Childéric II devient roi alors qu’il est encore enfant. Il est placé sur le trône d’Austrasie sous la tutelle des grands du royaume, dans un monde où la royauté mérovingienne existe toujours, mais où l’autorité réelle dépend de plus en plus de ceux qui entourent le roi. Son enfance se déroule loin de toute autonomie politique, dans un cadre strictement contrôlé par l’aristocratie.
En grandissant, Childéric tente de s’affirmer. Il n’accepte pas complètement le rôle de roi passif que son époque semble lui assigner. Lorsqu’il hérite également de la Neustrie et de la Bourgogne, il se retrouve à la tête d’un royaume vaste, mais fragile. Cette concentration de pouvoir aurait pu faire de lui un souverain fort. Elle révèle surtout les tensions profondes entre le roi et les élites qui l’ont porté jusque-là.
Childéric gouverne de manière autoritaire. Il cherche à imposer son autorité, sanctionne durement ceux qui lui résistent, et n’hésite pas à user de la violence contre les grands du royaume. Cette manière de régner choque une aristocratie déjà peu disposée à accepter un retour à une royauté forte. Le roi ne compose pas : il tranche, il punit, il impose. Ce style de gouvernement le place rapidement en opposition frontale avec ceux dont il dépend pourtant pour gouverner.
____
#### CONSIGNE 1:
Recopiez le passage du texte sur Childéric II qui va de « En grandissant, Childéric » jusqu'à « l’ont porté jusque-là. » inclus.
#### CONSIGNE 2:
Poursuivez le texte sur Childéric II en reprenant juste après sa dernière phrase.

[Entrées enregistrées]
____
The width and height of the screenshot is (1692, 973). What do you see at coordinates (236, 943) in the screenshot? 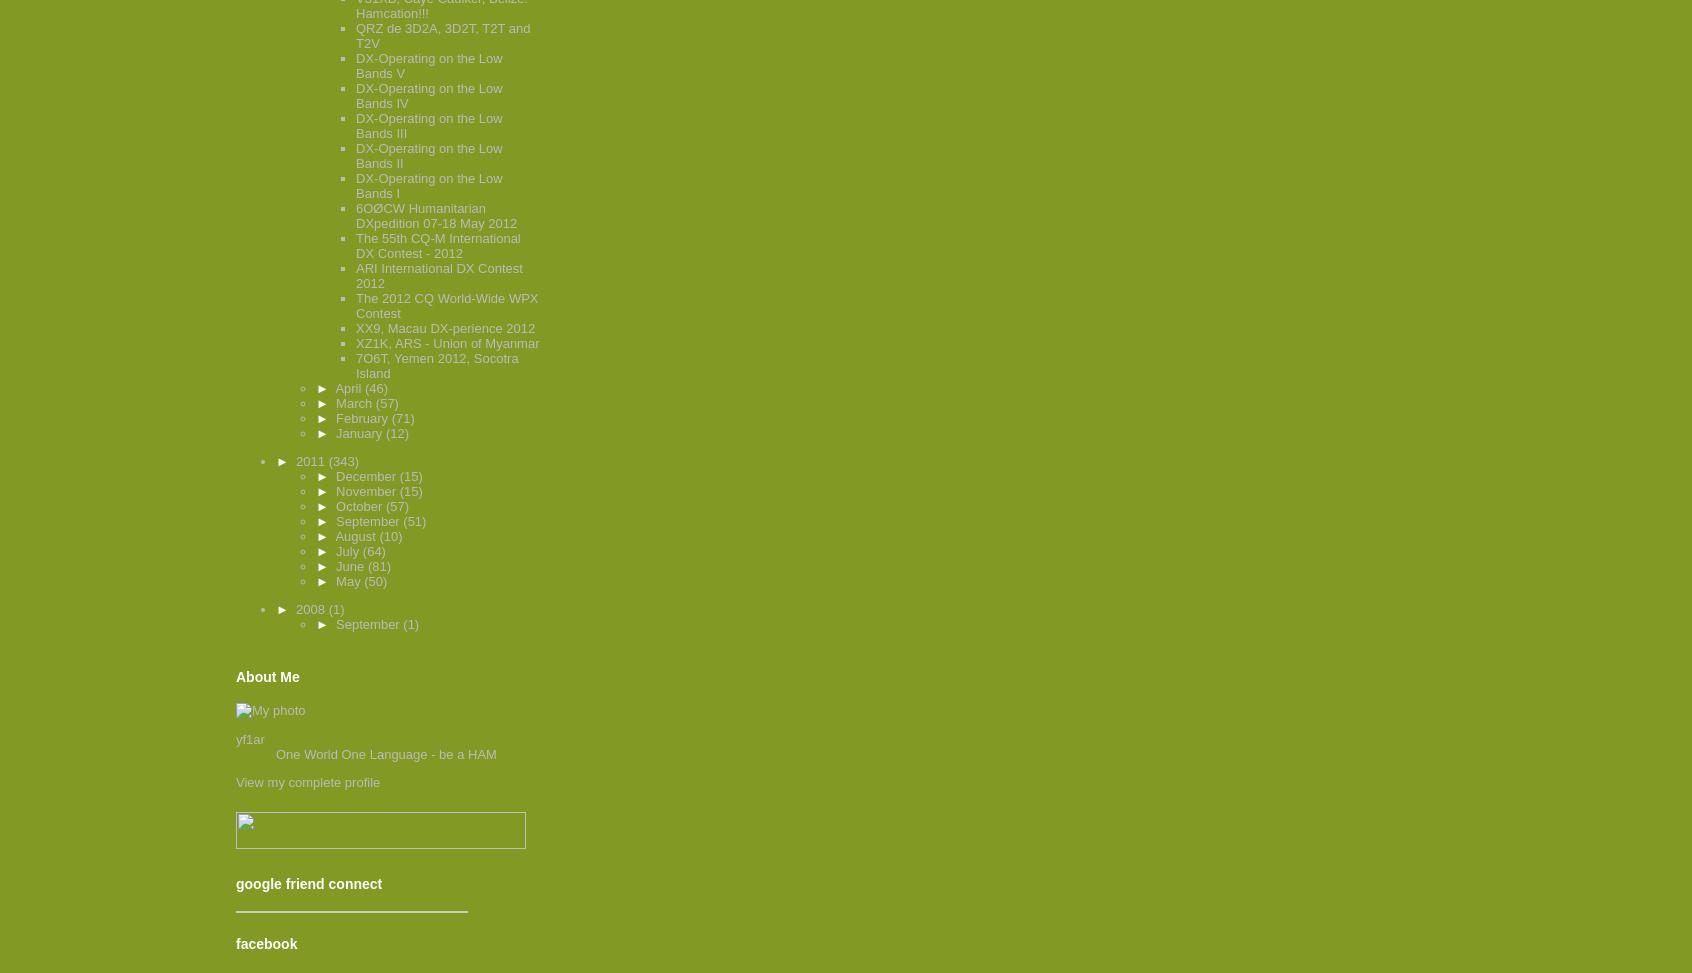
I see `'facebook'` at bounding box center [236, 943].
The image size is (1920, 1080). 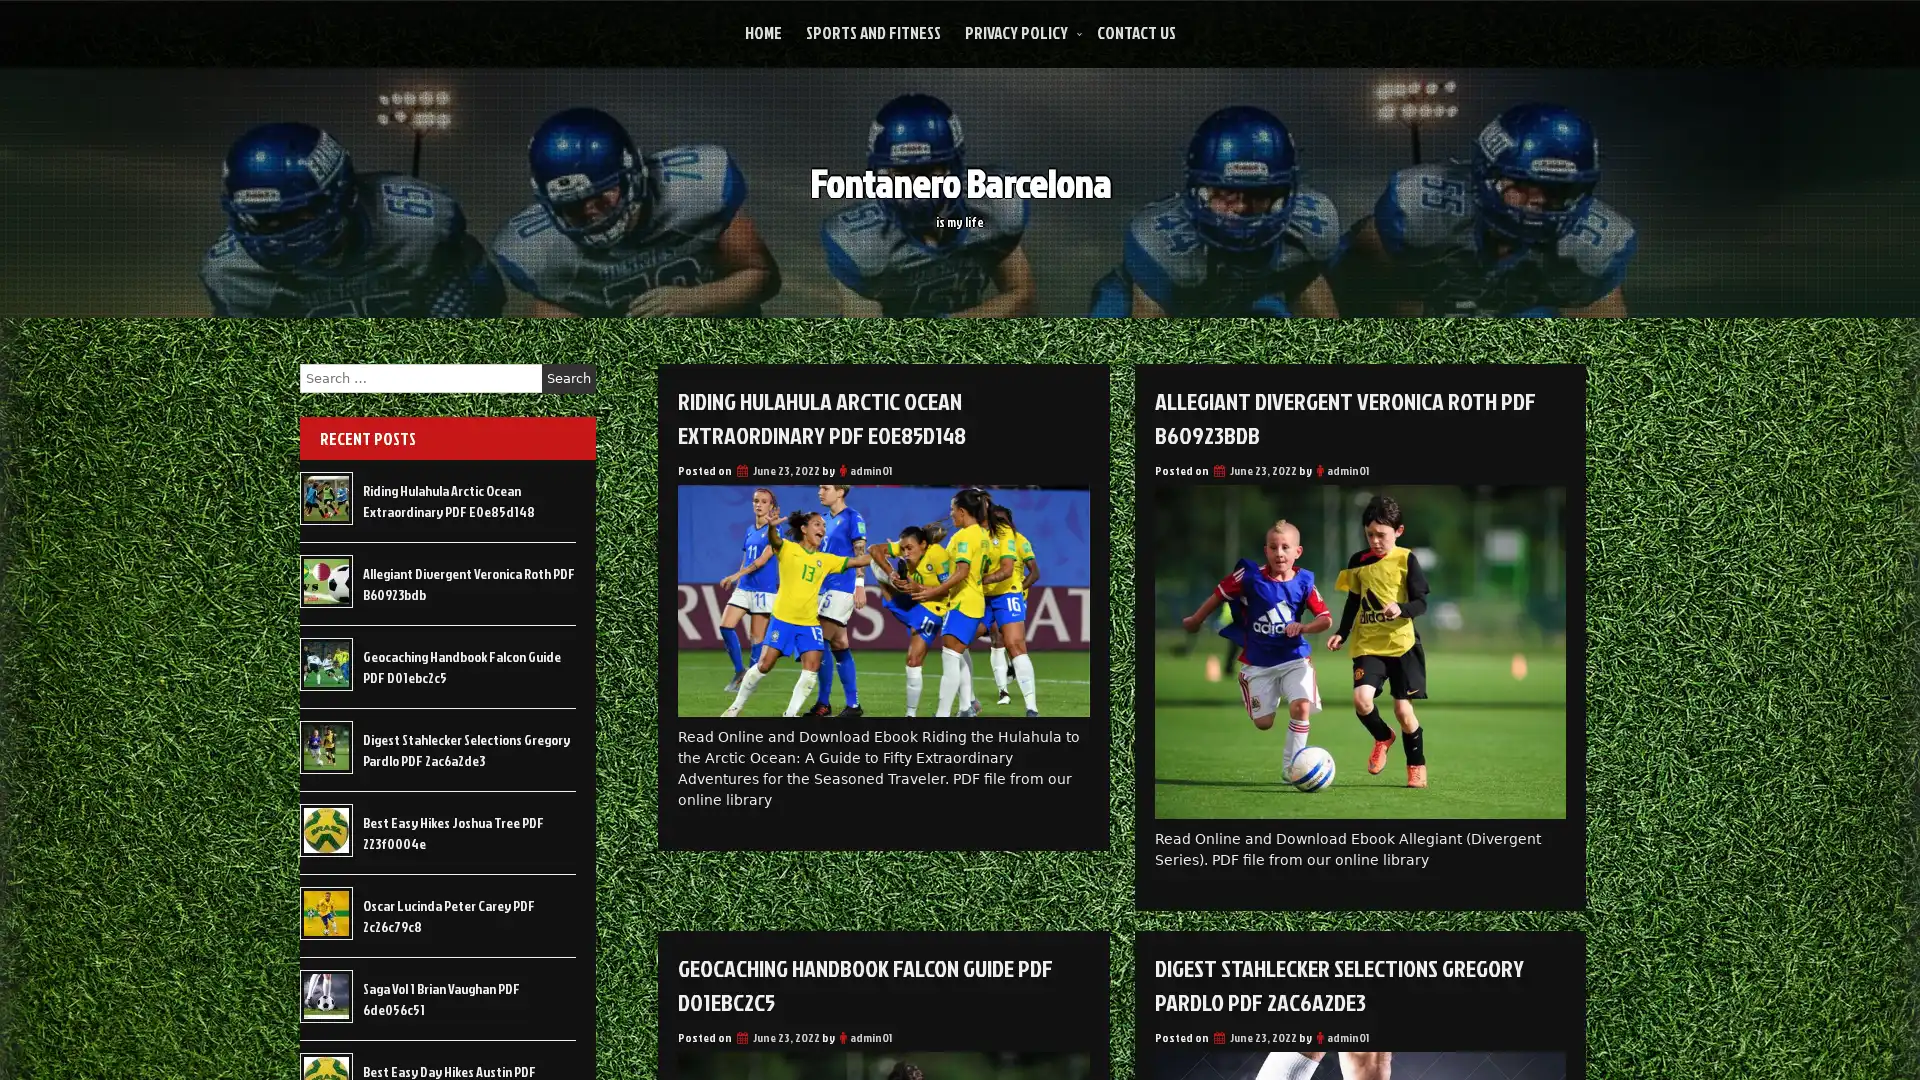 What do you see at coordinates (568, 378) in the screenshot?
I see `Search` at bounding box center [568, 378].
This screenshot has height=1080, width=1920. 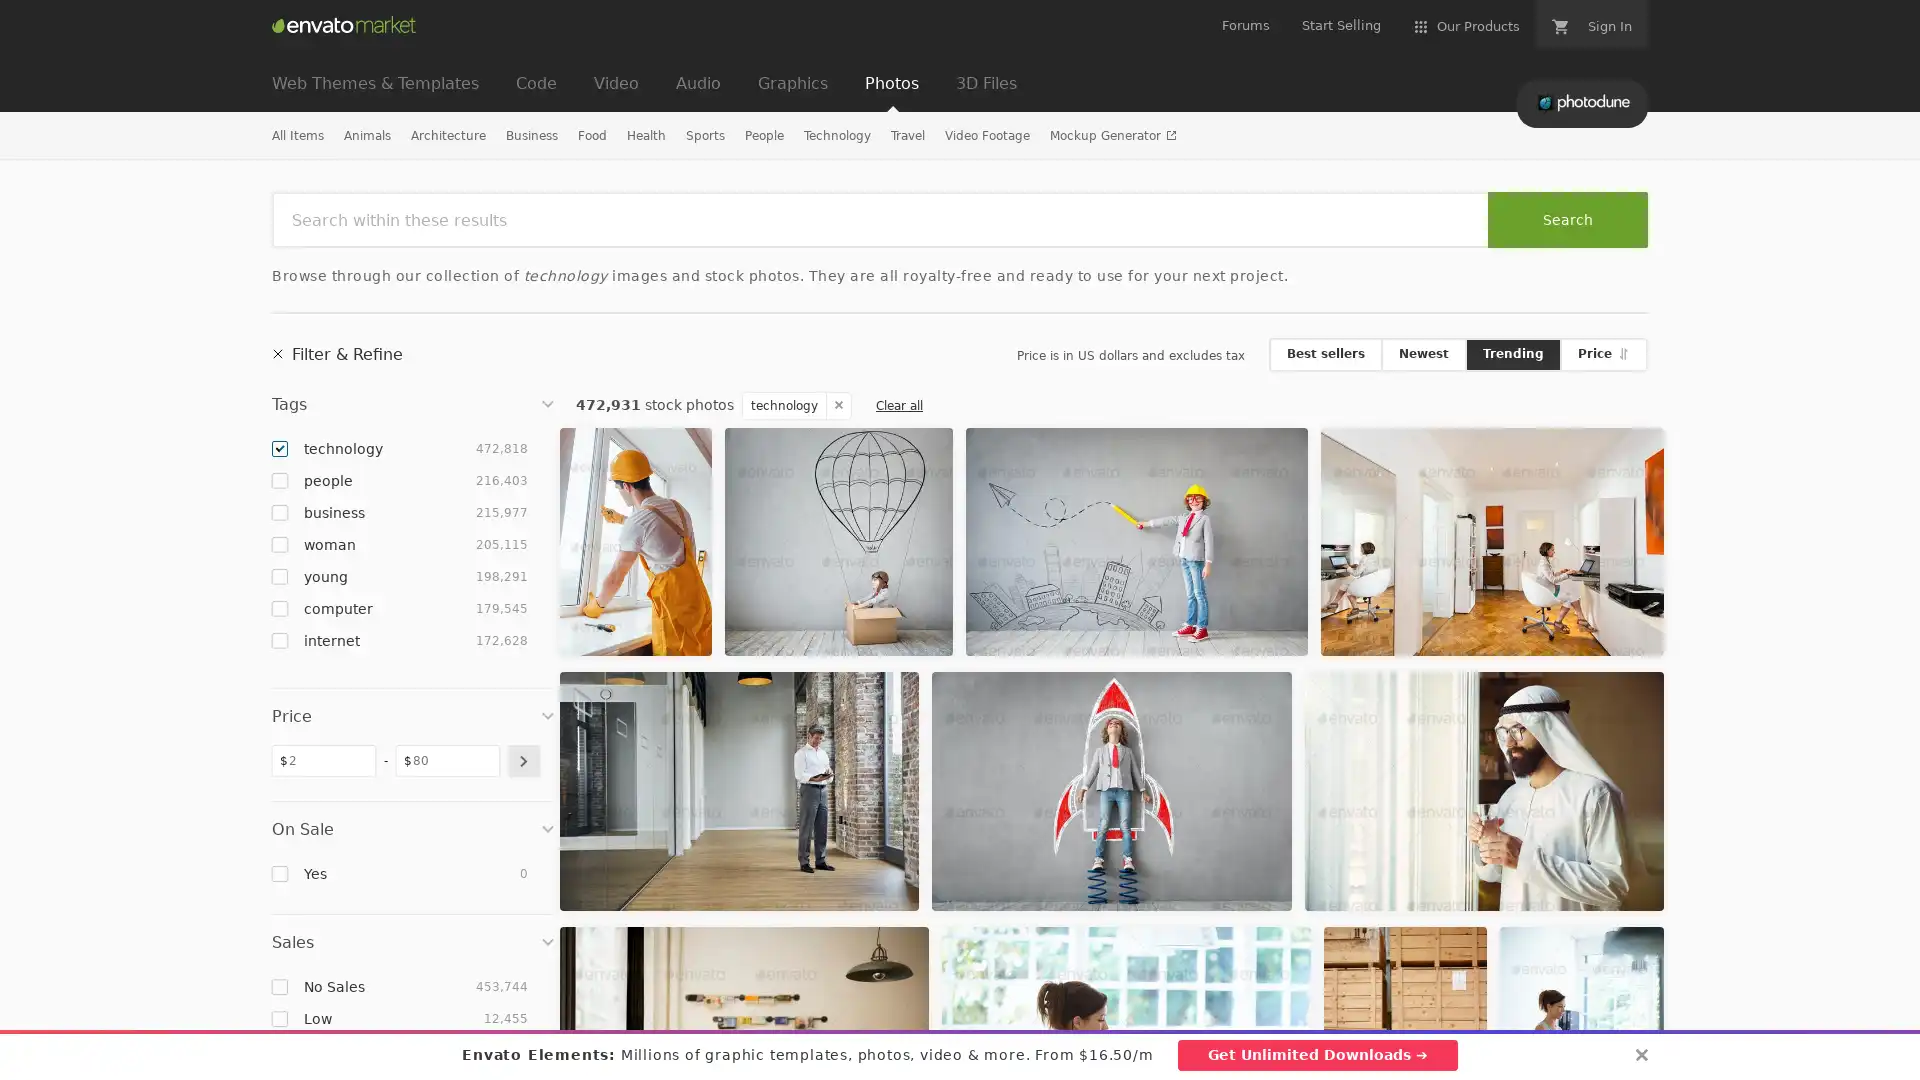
____
#### RÉPONSE ATTENDUE 1:
En grandissant, Childéric tente de s’affirmer. Il n’accepte pas complètement le rôle de roi passif que son époque semble lui assigner. Lorsqu’il hérite également de la Neustrie et de la Bourgogne, il se retrouve à la tête d’un royaume vaste, mais fragile. Cette concentration de pouvoir aurait pu faire de lui un souverain fort. Elle révèle surtout les tensions profondes entre le roi et les élites qui l’ont porté jusque-là.

#### RÉPONSE ATTENDUE 2:
Le conflit atteint son point de rupture lorsque Childéric s’attaque à des figures majeures de l’aristocratie et de l’Église. Il franchit des lignes que ses prédécesseurs avaient appris à ne plus dépasser. Isolé, contesté, il devient vulnérable. En 675, il est assassiné avec sa famille. Sa mort est brutale, sans tentative de compromis de dernière minute.
Le règne de Childéric II s’achève ainsi dans la violence. Il laisse derrière lui un royaume encore plus méfiant à l’égard d’un pouvoir royal trop affirmé. Sa trajectoire montre un roi qui a voulu reprendre la main dans un système qui ne le permettait plus, et qui en a payé le prix fort.